No reparations for them.

The thing is, they are probably better positioned to receive reparations than any of us. They all got detailed pedigrees and records that traces back to each and every one of their African ancestors. More than what most of us have.

John Rogers and his Stradford family has even traced their slave ancestors back to their Nigerian family. The Stradfords are descendants of Scipio Vaughan, a slave, who is of the same family of Lady Kofo Ademola, who was the first Nigerian woman to graduate from Oxford. And she’s from a royal family. Stradfors are essentially black American royalty with the African royal bloodline to back it up.

EXERCISE DETAILS: Rewrite the passage on reparations from "No reparations for" to "of us have.", putting "compensation" in place of "reparations".

RECORD EXTRACTS:

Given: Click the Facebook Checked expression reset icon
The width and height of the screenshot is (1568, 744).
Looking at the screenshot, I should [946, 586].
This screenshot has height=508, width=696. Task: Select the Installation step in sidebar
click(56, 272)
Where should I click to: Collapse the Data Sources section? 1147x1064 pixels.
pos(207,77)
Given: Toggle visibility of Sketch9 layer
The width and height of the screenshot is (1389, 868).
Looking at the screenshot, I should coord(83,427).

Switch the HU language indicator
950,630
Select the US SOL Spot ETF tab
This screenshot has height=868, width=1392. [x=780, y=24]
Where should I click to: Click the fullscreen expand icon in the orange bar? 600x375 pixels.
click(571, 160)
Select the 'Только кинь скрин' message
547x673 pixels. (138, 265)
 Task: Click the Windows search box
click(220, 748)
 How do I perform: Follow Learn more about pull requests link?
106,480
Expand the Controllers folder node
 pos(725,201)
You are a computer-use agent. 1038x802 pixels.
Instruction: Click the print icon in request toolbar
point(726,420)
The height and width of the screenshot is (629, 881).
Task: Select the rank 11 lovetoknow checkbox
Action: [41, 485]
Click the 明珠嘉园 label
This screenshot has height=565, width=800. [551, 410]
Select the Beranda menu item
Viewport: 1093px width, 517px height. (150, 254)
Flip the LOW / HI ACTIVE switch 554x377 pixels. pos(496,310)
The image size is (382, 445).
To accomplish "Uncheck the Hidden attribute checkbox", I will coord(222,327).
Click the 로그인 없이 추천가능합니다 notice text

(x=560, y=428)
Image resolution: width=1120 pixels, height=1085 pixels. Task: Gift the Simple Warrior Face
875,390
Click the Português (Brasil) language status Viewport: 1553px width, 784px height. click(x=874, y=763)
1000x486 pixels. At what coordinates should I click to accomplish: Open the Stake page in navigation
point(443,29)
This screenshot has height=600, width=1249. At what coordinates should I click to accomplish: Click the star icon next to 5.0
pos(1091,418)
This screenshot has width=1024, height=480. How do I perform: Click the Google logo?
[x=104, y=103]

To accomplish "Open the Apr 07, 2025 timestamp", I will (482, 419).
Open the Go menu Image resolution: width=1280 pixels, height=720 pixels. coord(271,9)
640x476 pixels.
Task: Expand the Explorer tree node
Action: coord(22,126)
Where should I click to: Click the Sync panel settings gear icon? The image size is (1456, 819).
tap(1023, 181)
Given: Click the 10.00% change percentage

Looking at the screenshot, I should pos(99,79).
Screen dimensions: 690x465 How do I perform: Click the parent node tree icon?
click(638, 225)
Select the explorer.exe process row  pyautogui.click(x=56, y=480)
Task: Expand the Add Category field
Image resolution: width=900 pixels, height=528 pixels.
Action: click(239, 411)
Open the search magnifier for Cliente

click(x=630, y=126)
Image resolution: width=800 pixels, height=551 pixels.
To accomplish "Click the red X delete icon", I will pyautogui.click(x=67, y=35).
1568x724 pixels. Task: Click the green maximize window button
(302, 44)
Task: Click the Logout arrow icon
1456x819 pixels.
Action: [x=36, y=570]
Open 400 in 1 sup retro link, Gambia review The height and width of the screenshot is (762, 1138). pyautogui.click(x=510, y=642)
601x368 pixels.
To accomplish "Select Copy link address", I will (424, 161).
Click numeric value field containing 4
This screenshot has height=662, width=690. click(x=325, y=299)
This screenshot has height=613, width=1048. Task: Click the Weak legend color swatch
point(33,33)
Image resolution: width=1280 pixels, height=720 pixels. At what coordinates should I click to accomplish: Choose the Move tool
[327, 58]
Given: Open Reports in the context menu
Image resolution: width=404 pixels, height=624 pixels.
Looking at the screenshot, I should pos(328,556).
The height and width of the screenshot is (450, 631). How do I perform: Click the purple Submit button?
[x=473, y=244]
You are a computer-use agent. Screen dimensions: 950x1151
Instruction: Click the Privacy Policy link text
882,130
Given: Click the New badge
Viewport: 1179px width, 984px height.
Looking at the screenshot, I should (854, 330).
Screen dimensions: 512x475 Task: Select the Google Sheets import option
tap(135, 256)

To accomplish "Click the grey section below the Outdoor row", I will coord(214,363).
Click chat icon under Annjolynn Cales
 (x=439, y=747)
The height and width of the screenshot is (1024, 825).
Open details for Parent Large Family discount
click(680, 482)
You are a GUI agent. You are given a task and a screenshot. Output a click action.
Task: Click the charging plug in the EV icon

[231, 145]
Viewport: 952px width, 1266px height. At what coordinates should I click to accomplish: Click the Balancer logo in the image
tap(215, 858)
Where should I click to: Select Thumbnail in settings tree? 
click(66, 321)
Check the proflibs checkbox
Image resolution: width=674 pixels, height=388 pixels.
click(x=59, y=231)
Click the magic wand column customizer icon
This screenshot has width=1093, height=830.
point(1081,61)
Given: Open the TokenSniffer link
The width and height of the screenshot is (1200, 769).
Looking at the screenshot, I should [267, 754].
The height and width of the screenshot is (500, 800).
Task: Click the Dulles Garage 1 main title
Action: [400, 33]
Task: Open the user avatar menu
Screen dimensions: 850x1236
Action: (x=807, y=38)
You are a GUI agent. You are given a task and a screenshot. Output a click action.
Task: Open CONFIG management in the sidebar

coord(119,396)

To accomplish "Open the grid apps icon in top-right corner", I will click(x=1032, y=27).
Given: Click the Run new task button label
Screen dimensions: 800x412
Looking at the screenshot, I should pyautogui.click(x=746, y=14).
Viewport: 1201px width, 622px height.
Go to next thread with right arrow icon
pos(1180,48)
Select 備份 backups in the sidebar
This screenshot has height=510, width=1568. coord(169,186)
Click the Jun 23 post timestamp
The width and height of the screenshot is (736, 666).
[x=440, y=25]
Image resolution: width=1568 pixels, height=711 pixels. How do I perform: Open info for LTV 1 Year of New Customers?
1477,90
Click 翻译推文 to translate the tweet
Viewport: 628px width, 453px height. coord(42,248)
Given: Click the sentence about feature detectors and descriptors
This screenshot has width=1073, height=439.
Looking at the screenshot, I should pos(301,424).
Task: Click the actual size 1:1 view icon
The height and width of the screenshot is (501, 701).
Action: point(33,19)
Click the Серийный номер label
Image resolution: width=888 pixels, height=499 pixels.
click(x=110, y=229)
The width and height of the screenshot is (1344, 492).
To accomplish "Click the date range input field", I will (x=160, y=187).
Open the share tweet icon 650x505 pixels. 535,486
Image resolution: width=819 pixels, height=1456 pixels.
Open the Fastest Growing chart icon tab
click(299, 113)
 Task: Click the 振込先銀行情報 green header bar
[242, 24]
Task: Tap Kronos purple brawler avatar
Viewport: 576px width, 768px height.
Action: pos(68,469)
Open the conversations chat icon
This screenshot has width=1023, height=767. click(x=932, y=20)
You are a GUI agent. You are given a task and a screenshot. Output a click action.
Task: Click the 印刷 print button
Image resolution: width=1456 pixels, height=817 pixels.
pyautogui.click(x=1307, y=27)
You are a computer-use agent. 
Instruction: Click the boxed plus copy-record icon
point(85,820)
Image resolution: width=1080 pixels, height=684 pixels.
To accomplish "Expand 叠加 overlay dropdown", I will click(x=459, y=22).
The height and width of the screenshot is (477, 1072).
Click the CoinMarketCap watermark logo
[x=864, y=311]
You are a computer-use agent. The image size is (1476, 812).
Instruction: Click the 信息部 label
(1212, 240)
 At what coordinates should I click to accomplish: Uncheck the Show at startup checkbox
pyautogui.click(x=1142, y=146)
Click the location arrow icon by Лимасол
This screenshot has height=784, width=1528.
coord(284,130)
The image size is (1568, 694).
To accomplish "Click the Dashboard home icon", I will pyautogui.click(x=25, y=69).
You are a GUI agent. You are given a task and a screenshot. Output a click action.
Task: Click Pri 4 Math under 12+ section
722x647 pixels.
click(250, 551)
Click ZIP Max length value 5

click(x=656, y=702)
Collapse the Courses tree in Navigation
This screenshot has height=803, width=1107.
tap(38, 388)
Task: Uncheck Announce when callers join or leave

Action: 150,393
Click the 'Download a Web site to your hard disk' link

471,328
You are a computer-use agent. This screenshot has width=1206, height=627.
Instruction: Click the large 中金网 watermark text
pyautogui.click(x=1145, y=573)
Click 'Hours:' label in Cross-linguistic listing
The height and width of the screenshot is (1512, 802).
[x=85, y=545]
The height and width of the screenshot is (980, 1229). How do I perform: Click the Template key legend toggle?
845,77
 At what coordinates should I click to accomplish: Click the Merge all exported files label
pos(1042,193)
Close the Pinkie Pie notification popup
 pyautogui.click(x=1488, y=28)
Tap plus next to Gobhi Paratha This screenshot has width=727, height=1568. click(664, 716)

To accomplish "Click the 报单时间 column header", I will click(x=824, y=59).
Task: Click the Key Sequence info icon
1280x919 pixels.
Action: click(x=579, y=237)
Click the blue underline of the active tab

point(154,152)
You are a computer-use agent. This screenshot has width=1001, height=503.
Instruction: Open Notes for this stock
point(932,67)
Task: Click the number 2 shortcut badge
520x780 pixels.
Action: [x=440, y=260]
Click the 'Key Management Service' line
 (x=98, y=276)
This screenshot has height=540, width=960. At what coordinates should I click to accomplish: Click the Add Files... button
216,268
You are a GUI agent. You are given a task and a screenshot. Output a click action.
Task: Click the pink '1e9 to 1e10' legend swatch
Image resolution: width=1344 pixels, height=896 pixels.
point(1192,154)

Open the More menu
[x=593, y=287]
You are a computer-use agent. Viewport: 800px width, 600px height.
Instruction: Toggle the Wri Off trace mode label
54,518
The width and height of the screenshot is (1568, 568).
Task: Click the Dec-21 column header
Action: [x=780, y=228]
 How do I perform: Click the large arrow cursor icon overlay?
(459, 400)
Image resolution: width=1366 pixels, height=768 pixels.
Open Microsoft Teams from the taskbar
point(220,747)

FINAL ANSWER:
No compensation for them.

The thing is, they are probably better positioned to receive compensation than any of us. They all got detailed pedigrees and records that traces back to each and every one of their African ancestors. More than what most of us have.